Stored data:
-- Opening Marker --

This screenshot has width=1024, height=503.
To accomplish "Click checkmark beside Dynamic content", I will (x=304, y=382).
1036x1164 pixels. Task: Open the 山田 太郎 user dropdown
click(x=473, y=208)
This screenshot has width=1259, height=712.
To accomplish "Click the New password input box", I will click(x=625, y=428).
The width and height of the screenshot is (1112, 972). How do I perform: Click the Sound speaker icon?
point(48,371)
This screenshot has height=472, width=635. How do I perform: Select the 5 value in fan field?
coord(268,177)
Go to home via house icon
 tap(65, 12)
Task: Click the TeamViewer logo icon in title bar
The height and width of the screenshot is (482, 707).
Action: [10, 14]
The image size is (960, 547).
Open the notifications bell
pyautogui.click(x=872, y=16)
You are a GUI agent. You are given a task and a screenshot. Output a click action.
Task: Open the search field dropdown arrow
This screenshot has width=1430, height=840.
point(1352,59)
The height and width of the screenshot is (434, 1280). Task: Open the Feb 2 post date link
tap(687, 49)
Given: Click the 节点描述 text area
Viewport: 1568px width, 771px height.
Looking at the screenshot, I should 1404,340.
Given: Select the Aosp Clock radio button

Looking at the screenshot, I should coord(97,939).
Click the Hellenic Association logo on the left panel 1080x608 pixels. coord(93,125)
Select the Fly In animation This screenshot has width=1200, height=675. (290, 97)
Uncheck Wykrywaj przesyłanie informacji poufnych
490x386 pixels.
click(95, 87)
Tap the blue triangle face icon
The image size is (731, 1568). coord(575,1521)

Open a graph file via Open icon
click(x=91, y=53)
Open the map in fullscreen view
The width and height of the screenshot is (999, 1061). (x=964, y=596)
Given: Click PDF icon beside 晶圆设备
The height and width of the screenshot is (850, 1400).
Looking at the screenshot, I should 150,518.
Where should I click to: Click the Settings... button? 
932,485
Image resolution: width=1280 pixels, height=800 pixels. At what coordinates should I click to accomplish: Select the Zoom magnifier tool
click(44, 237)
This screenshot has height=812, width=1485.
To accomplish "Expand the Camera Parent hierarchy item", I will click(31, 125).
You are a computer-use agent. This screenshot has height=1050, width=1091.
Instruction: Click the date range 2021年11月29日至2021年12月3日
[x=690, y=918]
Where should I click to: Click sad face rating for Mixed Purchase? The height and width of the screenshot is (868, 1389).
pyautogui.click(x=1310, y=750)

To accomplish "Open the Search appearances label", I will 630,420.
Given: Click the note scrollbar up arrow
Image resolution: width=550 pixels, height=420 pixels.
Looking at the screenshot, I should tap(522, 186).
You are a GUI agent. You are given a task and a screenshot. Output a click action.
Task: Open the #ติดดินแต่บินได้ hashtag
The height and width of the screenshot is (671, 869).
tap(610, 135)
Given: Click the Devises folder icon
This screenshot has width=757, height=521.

-- Closing Marker --

**EXERCISE AIM**
Count lines above containing "will" and report only the total.

**WORKED SOLUTION**
4